> _Texte présenté_
---+---

On peut penser que les États-Unis ne doivent pas aider l’Europe qui était insolvable, cette opinion est fausse. En réalité l’argent n’est qu’un « véhicule des forces, un véhicule de transmission de richesses ». En adoptant le plan Dawes et en permettant à l’Allemagne de lancer des emprunts sur les marchés, ceux-ci dont une partie finance l’économie allemande et l’autre partie couvre des montants des réparations de guerre pour la France permettent aussi à l’économie américaine d’en profiter. Grâce à ses emprunts, l’Allemagne et la France importent équipements, matières premières et produits agricoles des États-Unis, qui sont devenus, par la force des choses, la première puissance économique du monde. Ces deux pays viennent renforcer l’Europe dans sa fonction de « locomotive » pour l’économie américaine.

---+---

> _Extrait de données_
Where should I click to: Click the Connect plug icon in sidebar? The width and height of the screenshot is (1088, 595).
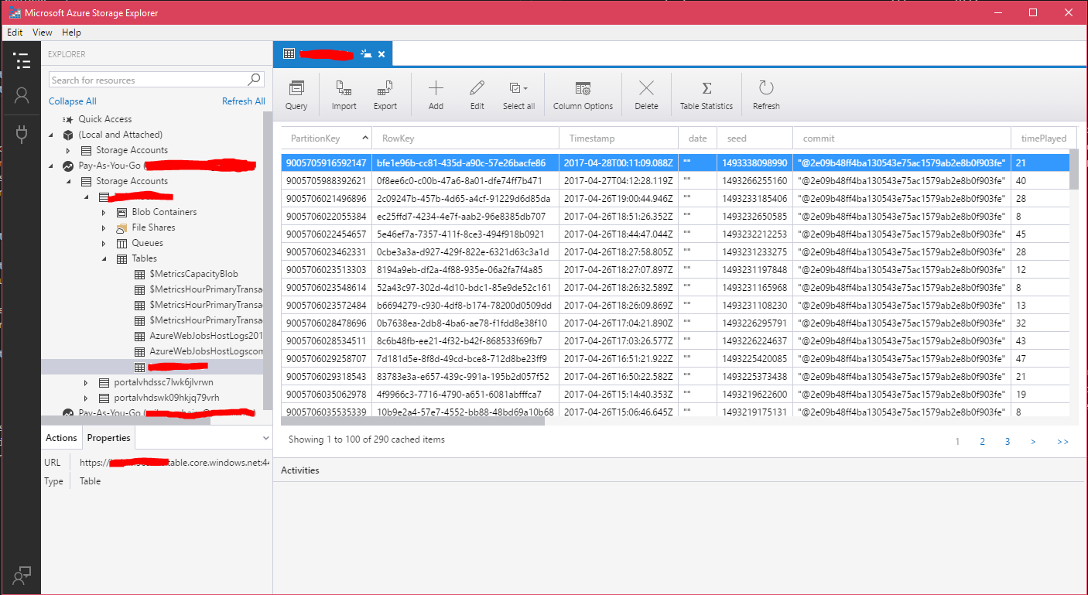pos(22,135)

---+---

> _Consigne 1_
Réécrivez plus brièvement le paragraphe du texte sur le plan Dawes qui commence par « On peut penser que », sans perdre ses faits principaux.
> _Consigne 2_
Recopiez fidèlement le passage du texte sur le plan Dawes qui va de « On peut penser » à « pour l’économie américaine. ».

> _Réponse 1_
Il est faux de croire que les États-Unis ne doivent pas aider l'Europe insolvable, car l'argent n'est qu'un « véhicule de transmission de richesses ». Avec le plan Dawes, l'Allemagne peut emprunter sur les marchés. Une partie de ces emprunts finance son économie, et l'autre couvre les réparations de guerre dues à la France. L'Allemagne et la France importent ainsi des États-Unis des équipements, des matières premières et des produits agricoles. Les États-Unis, devenus la première puissance économique du monde, en profitent, et l'Europe joue le rôle de « locomotive » pour leur économie.

> _Réponse 2_
On peut penser que les États-Unis ne doivent pas aider l’Europe qui était insolvable, cette opinion est fausse. En réalité l’argent n’est qu’un « véhicule des forces, un véhicule de transmission de richesses ». En adoptant le plan Dawes et en permettant à l’Allemagne de lancer des emprunts sur les marchés, ceux-ci dont une partie finance l’économie allemande et l’autre partie couvre des montants des réparations de guerre pour la France permettent aussi à l’économie américaine d’en profiter. Grâce à ses emprunts, l’Allemagne et la France importent équipements, matières premières et produits agricoles des États-Unis, qui sont devenus, par la force des choses, la première puissance économique du monde. Ces deux pays viennent renforcer l’Europe dans sa fonction de « locomotive » pour l’économie américaine.